DOCUMENT SECTION →
· · · · ·

No matter where in the world the next epidemic starts, it’s
no more than a day’s plane ride from reaching anyone on the planet. Needless to
say, doctors are keen to stop diseases from spreading around the globe. To that
end, Kamran Khan of St. Michael’s Hospital, Toronto, and his colleagues have a
proposal: screen airline passengers as they depart from risky areas.
Screening airline passengers for infectious diseases may be a tempting idea in principle. In practice, it’s more complicated. Leaving
aside the issues of privacy and expense, it could add to already tedious
boarding procedures and lead to huge disruptions in travel. However, if we do
choose to implement screening practices, there are better and worse ways to do
it.
The most inefficient health screening checks are done at the
point of entry. Most passengers arriving at an airport were never exposed to
any dangerous diseases. Even people arriving from an at-risk location might not
have been there long enough to contract anything. For example, take air
travelers leaving Mexico during the 2009 H1N1 influenza pandemic. The researchers
estimated that catching any possible influenza carriers arriving from Mexico would
have required screening stations at 82 international airports spread through 26
countries. 116 people would have been screened at those entry points for every
person with any possibility of being infected. And that’s just counting direct
flights. Adding in all passengers traveling through Mexico on connecting
flights would have meant screening 67 million people in over a thousand
airports. Clearly, entry screening is not the way to go.

· · · · ·

Resume the piece about screening airline passengers for disease, carrying on right after its final sentence.

INFORMATION SHOWN →
· · · · ·

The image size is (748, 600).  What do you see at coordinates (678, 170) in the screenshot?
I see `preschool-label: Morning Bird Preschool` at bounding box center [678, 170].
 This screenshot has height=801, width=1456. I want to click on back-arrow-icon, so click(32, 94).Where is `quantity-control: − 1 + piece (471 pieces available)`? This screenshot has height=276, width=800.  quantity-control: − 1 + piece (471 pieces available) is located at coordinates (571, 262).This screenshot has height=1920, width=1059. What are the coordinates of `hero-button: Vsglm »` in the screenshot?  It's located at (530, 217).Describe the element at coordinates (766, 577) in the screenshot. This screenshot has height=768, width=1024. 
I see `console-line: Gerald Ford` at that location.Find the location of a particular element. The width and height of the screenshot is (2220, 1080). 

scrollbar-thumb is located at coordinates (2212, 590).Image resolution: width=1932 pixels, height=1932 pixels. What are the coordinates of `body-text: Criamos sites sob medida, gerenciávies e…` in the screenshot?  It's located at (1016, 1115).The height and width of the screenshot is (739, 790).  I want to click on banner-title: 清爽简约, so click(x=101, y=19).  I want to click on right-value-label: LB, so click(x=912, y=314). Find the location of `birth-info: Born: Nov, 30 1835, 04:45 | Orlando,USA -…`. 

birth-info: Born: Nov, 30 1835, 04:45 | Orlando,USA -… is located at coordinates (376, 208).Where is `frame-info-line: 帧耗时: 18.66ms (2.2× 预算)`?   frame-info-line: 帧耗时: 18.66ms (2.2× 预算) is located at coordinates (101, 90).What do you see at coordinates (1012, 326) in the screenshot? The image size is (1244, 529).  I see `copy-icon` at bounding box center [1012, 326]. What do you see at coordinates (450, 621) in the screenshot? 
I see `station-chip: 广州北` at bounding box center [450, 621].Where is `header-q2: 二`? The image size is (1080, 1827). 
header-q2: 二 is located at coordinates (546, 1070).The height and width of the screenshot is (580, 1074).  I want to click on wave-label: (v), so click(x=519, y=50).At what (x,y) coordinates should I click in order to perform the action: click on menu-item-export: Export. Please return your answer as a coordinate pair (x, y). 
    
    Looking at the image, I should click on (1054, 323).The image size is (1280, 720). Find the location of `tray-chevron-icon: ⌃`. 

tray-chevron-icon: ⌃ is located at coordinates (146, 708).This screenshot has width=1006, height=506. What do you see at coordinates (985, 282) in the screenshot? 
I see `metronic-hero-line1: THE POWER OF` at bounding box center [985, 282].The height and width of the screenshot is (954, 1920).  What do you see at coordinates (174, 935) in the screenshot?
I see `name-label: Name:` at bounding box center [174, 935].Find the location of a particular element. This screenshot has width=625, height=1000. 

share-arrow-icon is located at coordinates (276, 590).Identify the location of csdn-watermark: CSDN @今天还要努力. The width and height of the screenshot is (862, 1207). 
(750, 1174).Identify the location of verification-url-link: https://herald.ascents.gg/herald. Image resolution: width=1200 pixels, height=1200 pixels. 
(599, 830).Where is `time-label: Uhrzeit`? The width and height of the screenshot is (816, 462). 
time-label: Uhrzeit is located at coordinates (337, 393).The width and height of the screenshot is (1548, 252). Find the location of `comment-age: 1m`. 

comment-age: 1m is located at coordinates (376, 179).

· · · · ·

SOLVED EXERCISE →
How about screening people as they leave a hazardous region? Again,
referring to the H1N1 pandemic, the researchers concluded that exit screening
at just eight Mexican airports would have caught 90% of the people who could have
been carrying the disease. Clearly, if you can choose where to conduct
your health screenings, exit points are the way to go.
There are a couple of problems with this strategy. The most
glaring one is that the scientists don’t say how air passengers should be
screened. How do you process that many people in a way that doesn’t unduly slow
down air traffic without missing anything? Also, screening only at exit points means
that other countries have to trust each other’s screening procedures. Plus,
there’s always the risk that a person will not begin to show symptoms until
after departing from the exit airport. Finally, these check points will most
likely only be used if there is some indication that an epidemic may be
brewing. By that time, at least a few contagious passengers will undoubtedly
have already been transported to new regions.
Khamran Khan, Rose Eckhardt, John Brownstein, Raza Naqvi, Wei Hu, David Kossowsky, David Scales, Julien Arino, Michael MacDonald, Jun Wang, Jennifer Sears, & Martin Cetron (2013). Entry and exit screening of airline travellers during the A(H1N1) 2009 pandemic: a retrospective evaluation Bulletin of the World Health Organization BLT.12.114777.